## ASSIGNMENT
Locate the word "Given" in the data below, then copy every line that holds it.

[Extracted records]
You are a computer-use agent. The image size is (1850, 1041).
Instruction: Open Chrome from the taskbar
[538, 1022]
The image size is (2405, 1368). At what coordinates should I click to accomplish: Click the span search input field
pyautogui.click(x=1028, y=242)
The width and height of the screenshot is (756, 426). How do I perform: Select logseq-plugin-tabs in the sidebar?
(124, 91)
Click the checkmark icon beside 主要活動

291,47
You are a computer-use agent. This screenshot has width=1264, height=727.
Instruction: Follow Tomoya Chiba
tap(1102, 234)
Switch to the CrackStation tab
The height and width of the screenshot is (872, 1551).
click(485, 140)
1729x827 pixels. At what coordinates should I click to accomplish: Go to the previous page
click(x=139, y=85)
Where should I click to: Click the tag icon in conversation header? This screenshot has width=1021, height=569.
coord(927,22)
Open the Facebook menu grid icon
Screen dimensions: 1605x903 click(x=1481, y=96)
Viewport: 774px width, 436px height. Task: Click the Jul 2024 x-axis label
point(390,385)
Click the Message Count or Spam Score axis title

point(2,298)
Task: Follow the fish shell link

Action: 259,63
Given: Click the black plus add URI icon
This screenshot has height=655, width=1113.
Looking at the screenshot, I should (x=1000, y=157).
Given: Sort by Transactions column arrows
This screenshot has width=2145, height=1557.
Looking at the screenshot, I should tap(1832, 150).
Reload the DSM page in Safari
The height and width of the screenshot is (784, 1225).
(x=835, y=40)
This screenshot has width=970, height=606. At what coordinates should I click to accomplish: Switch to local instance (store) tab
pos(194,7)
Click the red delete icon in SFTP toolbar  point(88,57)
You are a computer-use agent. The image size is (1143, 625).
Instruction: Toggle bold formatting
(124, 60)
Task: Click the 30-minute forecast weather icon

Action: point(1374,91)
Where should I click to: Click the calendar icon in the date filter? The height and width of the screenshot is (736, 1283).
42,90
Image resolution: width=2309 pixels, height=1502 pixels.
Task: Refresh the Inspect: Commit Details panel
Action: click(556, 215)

## OUTPUT FOR THIS TASK
Given: Click the black plus add URI icon
Given: Sort by Transactions column arrows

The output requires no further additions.